As the saying goes, walk a mile in someone else’s shoes, and you gain even more insight, along with a healthy dose of empathy too.

In my role at the Nelson-Atkins, I was charged with raising more than $1 million annually for the museum. But, what most may not know is that I was also a client. 

I remember all too well being the champion for hiring a consulting firm. They specialized in museum membership acquisition and retention and worked with some of the biggest and best museums in the country. Internally, it was a tough sell. Previous experiences with less than stellar consultants shaped opinions. Fears surfaced that they would never “get us” and it would be more work than if we just did this in-house. Relevant concerns? Yes. Did they turn out to be unfounded? Yes. I had done my homework. I knew this relationship would result in our gain. Additionally, our in-house team needed to be troops on the ground, building relationships and implementing strategies to deepen engagement with existing members and convert museum visitors into members. We already had our work cut out for us. Plus, we were not direct mail experts, nor did we have the capacity to become experts.

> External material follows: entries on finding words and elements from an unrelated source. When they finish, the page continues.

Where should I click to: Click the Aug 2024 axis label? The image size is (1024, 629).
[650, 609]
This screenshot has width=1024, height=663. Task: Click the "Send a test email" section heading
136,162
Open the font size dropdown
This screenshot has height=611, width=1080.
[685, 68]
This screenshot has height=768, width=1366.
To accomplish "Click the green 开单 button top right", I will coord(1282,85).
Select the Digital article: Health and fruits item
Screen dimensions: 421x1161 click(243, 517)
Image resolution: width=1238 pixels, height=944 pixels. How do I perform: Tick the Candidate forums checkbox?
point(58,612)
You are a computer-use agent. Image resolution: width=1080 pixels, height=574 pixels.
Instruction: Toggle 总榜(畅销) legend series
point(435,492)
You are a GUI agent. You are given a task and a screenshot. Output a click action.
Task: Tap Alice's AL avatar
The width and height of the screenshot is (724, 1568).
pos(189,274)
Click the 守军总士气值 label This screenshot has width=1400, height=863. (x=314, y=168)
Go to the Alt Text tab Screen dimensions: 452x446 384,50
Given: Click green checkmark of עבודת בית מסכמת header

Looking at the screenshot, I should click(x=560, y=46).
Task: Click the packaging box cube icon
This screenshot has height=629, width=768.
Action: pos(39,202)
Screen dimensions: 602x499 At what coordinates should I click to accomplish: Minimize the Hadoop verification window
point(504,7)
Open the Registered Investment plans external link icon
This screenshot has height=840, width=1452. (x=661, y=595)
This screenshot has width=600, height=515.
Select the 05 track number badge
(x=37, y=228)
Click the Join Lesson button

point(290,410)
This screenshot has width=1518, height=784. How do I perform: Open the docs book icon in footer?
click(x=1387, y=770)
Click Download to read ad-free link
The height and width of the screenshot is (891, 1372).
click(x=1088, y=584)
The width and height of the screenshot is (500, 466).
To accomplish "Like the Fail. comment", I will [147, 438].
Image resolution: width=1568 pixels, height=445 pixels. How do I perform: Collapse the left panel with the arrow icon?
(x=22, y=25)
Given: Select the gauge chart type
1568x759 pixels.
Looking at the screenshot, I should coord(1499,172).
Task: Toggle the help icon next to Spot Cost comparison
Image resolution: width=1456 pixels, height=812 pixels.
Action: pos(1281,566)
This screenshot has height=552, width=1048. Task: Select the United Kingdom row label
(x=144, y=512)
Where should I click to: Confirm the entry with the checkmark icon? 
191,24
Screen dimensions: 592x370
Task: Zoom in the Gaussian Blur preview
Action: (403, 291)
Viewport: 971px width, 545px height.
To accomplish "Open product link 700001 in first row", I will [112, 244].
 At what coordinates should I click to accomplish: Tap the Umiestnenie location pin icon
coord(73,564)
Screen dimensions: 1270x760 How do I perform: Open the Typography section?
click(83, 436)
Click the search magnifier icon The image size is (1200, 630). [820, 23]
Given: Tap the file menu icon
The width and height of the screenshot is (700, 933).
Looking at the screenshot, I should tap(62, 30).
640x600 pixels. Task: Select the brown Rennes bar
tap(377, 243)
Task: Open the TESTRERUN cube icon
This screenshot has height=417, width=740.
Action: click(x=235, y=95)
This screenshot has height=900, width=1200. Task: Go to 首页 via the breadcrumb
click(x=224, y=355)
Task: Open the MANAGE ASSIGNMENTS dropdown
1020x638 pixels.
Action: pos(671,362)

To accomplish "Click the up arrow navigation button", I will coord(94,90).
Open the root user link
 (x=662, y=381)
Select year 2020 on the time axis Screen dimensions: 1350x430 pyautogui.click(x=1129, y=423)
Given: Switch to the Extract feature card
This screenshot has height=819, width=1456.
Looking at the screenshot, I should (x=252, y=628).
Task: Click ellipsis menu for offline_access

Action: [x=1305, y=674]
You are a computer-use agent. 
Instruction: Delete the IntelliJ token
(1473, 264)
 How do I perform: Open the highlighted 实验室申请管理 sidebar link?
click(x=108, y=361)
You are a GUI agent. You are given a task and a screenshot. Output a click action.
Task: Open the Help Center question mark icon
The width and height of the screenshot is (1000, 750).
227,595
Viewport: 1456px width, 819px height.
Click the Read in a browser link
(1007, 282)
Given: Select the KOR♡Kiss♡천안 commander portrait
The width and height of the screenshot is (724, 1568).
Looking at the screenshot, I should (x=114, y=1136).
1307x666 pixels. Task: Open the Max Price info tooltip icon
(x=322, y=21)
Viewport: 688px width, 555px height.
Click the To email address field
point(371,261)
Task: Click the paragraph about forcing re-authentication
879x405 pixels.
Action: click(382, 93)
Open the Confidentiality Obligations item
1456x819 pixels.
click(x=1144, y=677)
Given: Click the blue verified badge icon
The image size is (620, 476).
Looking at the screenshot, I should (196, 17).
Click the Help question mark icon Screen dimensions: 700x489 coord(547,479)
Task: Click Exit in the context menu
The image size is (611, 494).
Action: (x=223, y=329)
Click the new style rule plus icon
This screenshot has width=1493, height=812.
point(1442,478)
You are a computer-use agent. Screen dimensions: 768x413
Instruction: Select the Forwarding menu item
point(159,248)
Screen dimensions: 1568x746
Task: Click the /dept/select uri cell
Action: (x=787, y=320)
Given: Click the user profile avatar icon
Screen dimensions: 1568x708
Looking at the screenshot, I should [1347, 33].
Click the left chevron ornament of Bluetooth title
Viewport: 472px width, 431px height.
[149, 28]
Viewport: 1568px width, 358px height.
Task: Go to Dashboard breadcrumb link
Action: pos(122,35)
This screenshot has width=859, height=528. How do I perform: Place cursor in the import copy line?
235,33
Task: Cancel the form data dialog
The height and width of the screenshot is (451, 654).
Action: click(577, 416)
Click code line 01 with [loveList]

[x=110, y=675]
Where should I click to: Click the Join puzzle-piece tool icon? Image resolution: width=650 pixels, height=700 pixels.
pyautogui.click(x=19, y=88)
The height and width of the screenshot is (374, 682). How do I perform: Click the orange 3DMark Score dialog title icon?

Fast forward to a year after hiring the consulting team, and membership was growing by leaps and bounds. In addition to focusing on acquisition, they recommended we ask existing members to increase their support (something that hadn’t happened in quite some time). All told, during my time working with this consulting team, the museum not only grew membership, it also generated meaningful revenue by acquiring new members and upgrading existing donors. It is important to note acquisition donors don’t generate revenue in their first year. Yet, we did for countless campaigns, year after year.

If you’re considering a similar partnership, here are several factors to consider.

  • Does it take time to develop a strong working relationship between your team and the team of consultants? Yes. But, that’s to be expected. Building trust and adapting to organization-specific branding guidelines, practices and communication styles takes time.

  • Is it valuable to have an extension of your team, who can bring years of industry knowledge and case studies from other clients to the table? Yes. In the case of the consultants I worked with at the museum, having a team of experts willing and ready to offer sound advice and serve as a sounding board, in addition to successfully executing campaigns, was invaluable.

  • Will the consultants work dilute your role? Not in the least. In my experience, it only served to increase my fundraising results and generate even more support for the museum.  

Today, I am incredibly grateful for the chance to have been a client for all of those years. This experience guides me in my role at M&C. Every. Single. Day. I don’t underestimate what it takes to build a good working relationship with clients, nor do I take for granted the trust they place in us to do amazing work on their behalf. I also have a deeper understanding of the challenges nonprofit colleagues face. After all, I’ve walked a mile in their shoes too.